Nevada Bureau of Mines and Geology Map 146. 2003. Geology of the Fraser Flat Quadrangle and the west half of the Moses Rock Quadrangle, Washoe County, Nevada. Larry J. Garside, Stephen B. Castor, Craig M. dePolo, and David A. Davis, with a section on aeromagnetic lineament analysis, Warm Springs Valley, by Michael C. Widmer.

Notes:

  1. The information in this release has been compiled and reviewed by Mr. Patrick Cheetham (MIMMM, MAusIMM) who is a qualified person for the purposes of the AIM Note for Mining and Oil & Gas Companies. Mr.
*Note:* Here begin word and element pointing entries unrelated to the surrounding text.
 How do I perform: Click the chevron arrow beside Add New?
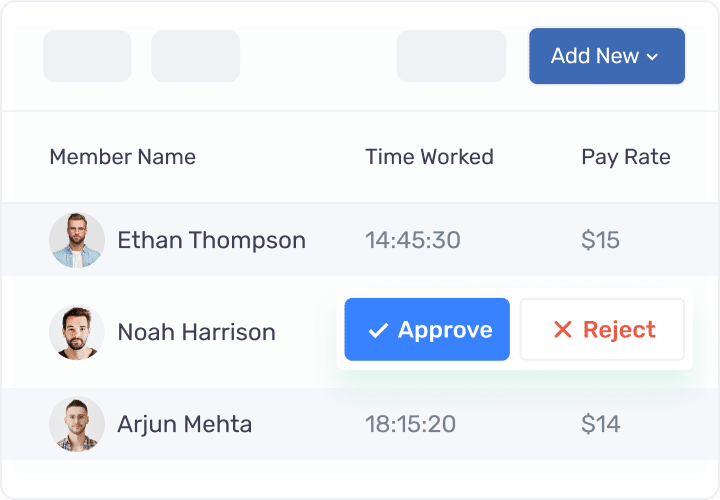[x=652, y=57]
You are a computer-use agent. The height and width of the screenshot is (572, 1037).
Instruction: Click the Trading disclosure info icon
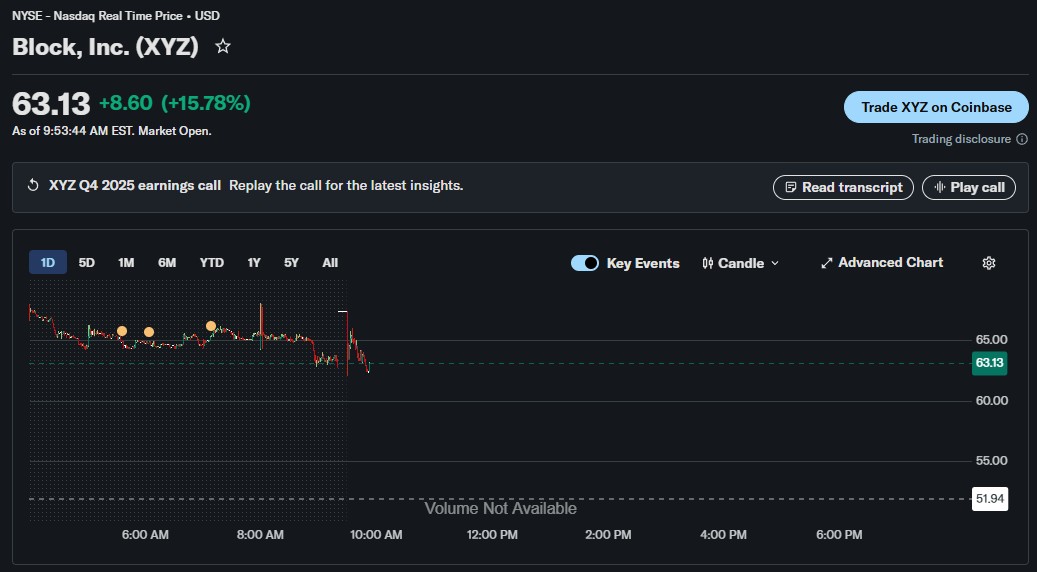click(x=1021, y=139)
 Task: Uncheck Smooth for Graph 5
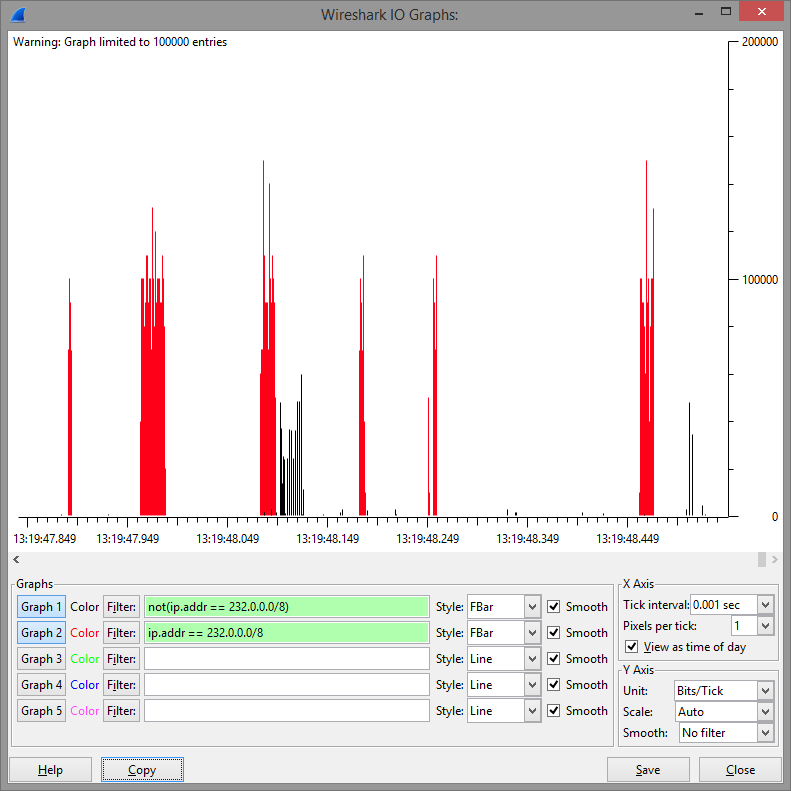point(554,711)
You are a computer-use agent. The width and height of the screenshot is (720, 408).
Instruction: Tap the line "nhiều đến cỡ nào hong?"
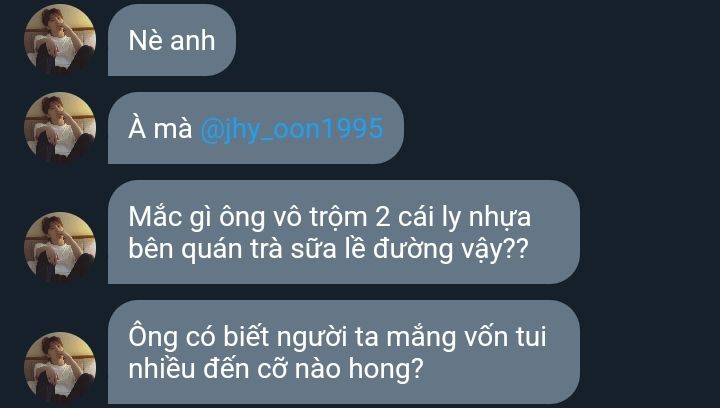[x=276, y=369]
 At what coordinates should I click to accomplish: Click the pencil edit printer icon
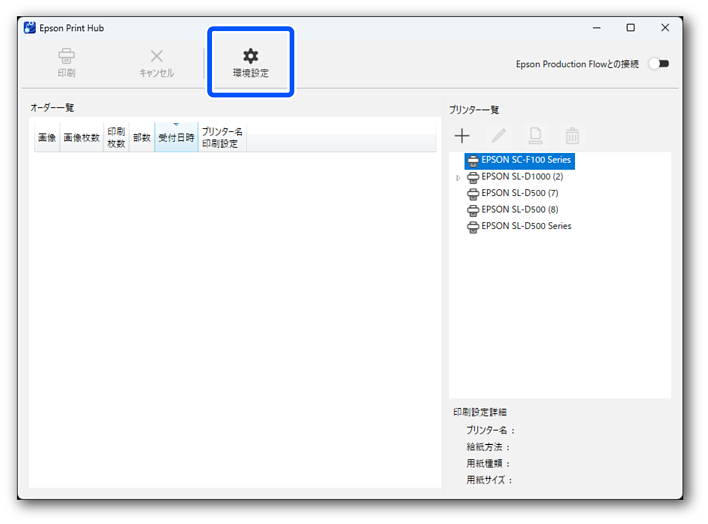tap(498, 136)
Cheetham is a Member of the Institute of Materials, Minerals & Mining and also a member of the Australasian Institute of Mining & Metallurgy.
  2. Three of the nine claims subject to the lease agreement are known to be subject to a third party underlying 4% gross proceeds royalty.
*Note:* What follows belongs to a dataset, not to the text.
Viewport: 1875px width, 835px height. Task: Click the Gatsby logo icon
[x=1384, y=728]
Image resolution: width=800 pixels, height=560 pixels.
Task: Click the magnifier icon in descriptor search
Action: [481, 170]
Market Abuse Regulation (MAR) Disclosure

Certain information contained in this announcement would have been deemed inside information for the purposes of Article 7 of Regulation (EU) No 596/2014 until the release of this announcement.

Notes to Editors

Tertiary Minerals plc (ticker symbol ‘TYM’) is an AIM-traded mineral exploration and development company building a multi-commodity project portfolio.

CAUTIONARY NOTICE

The news release may contain certain statements and expressions of belief, expectation or opinion which are forward looking statements, and which relate, inter alia, to the Company’s proposed strategy, plans and objectives or to the expectations or intentions of the Company’s directors. Such forward-looking statements involve known and unknown risks, uncertainties and other important factors beyond the control of the Company that could cause the actual performance or achievements of the Company to be materially different from such forward-looking statements. Accordingly, you should not rely on any forward-looking statements and save as required by the AIM Rules for Companies or by law, the Company does not accept any obligation to disseminate any updates or revisions to such forward-looking statements.